● **What needs to be done**:
Nothing but the lines from the one that holds "Where should I" through the end of the material should be repeated, each exactly as it stands, and pictures stay out.

________________________________________

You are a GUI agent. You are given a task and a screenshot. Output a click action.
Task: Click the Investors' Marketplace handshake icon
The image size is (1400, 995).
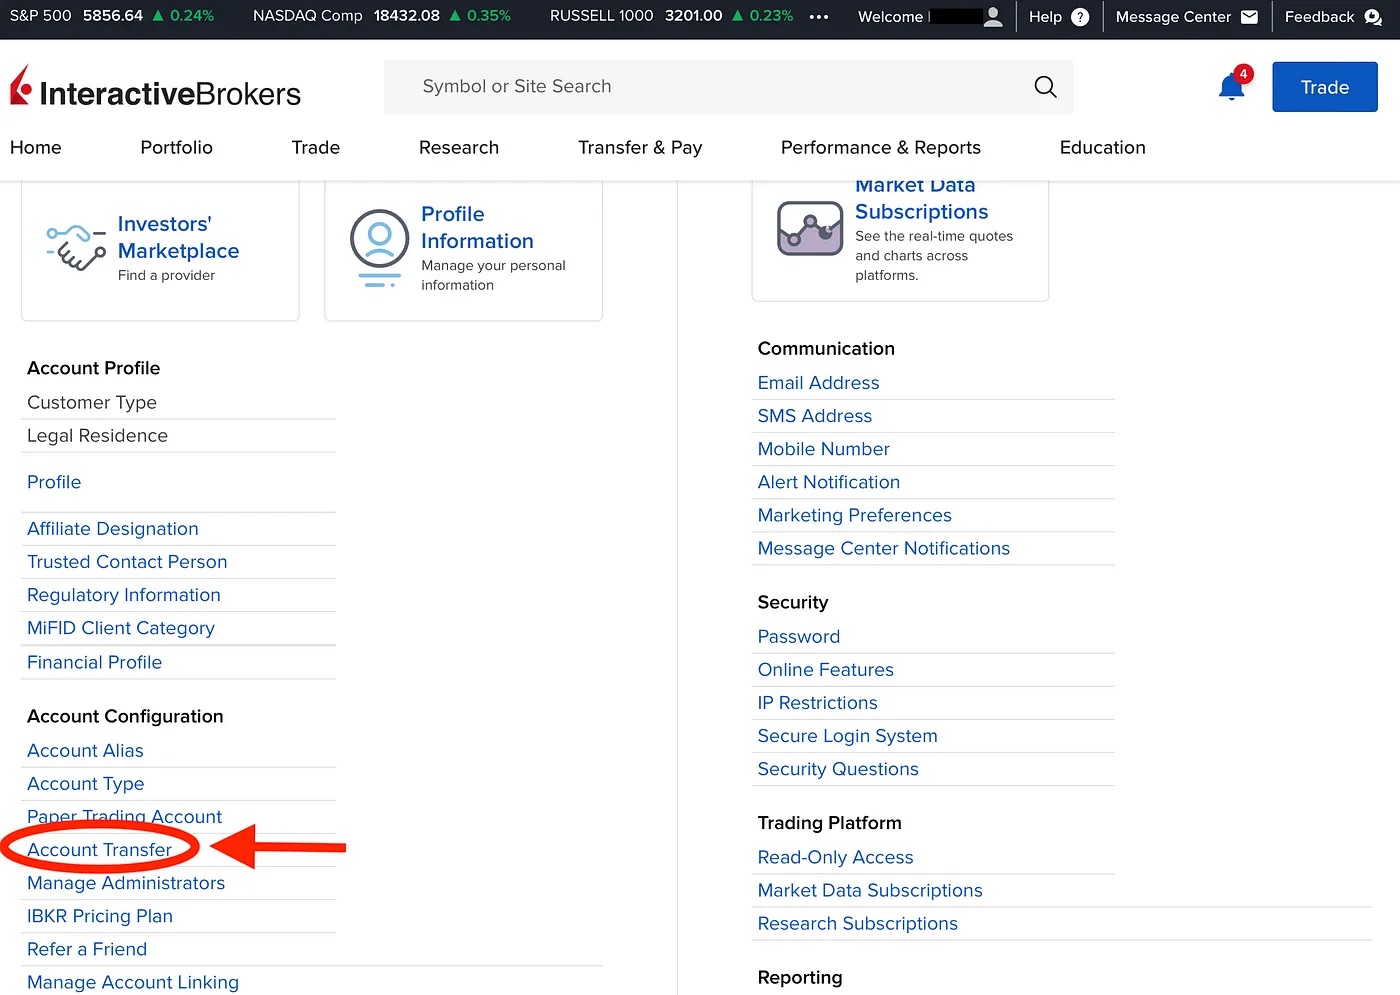click(76, 247)
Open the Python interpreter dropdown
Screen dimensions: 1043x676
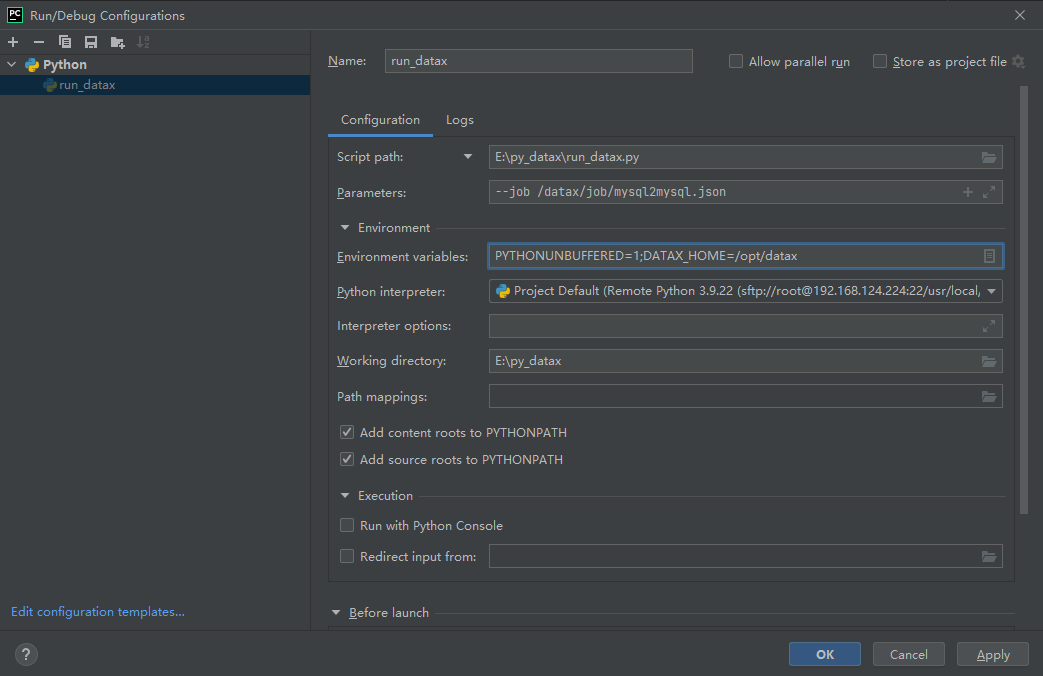pos(991,291)
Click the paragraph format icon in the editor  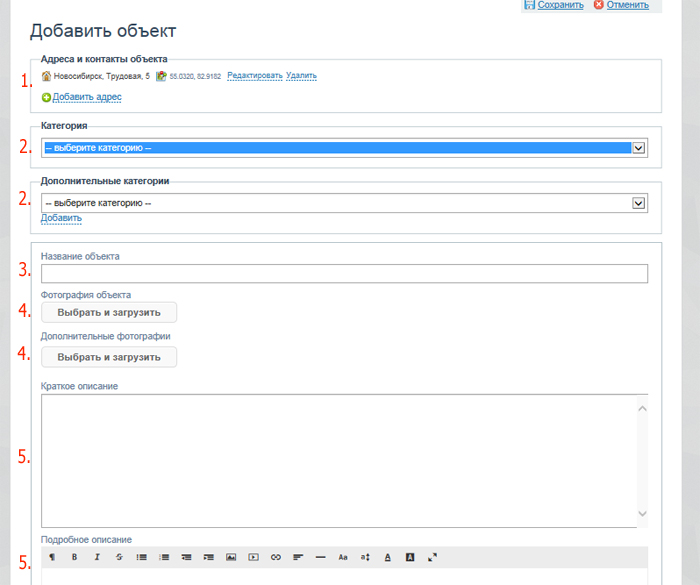[52, 557]
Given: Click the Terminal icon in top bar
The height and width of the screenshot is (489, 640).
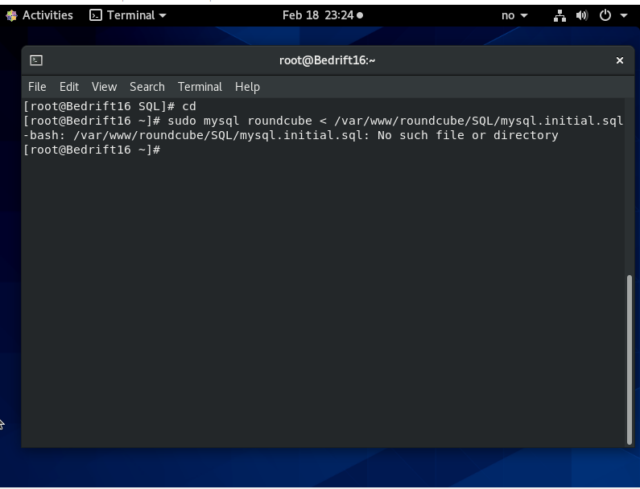Looking at the screenshot, I should [x=96, y=15].
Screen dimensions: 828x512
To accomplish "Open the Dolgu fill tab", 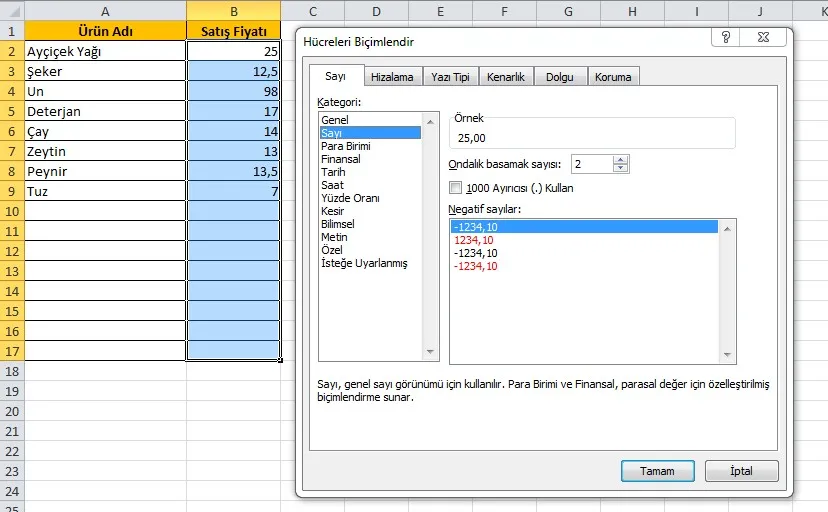I will pyautogui.click(x=560, y=77).
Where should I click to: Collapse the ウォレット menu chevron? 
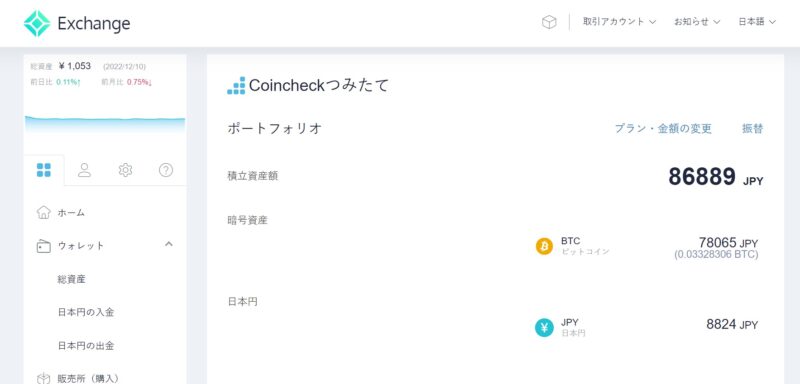[169, 244]
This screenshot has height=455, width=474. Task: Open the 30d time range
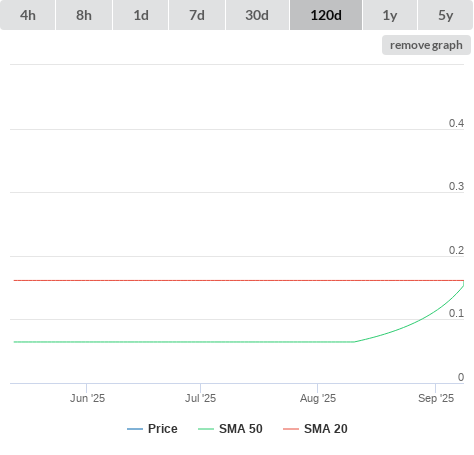(x=257, y=15)
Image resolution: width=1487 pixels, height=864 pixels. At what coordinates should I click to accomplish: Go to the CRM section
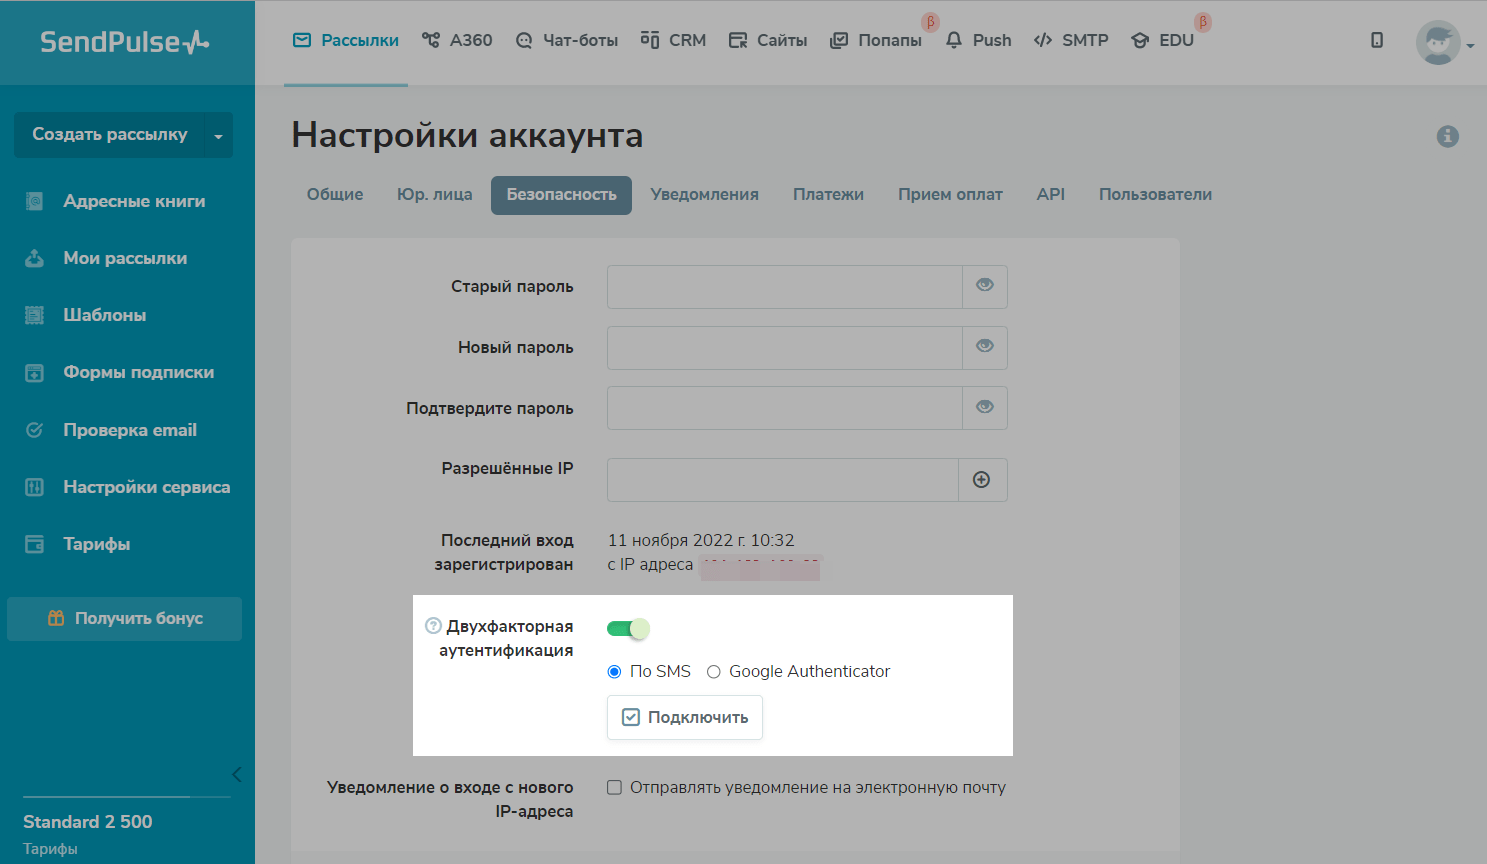pyautogui.click(x=673, y=40)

________________________________________

● **Written solution**:
Where should I click to: Collapse the ウォレット menu chevron? 
[169, 244]
This screenshot has height=455, width=474. Task: Open the 30d time range
(x=257, y=15)
Image resolution: width=1487 pixels, height=864 pixels. At what coordinates should I click to accomplish: Go to the CRM section
pyautogui.click(x=673, y=40)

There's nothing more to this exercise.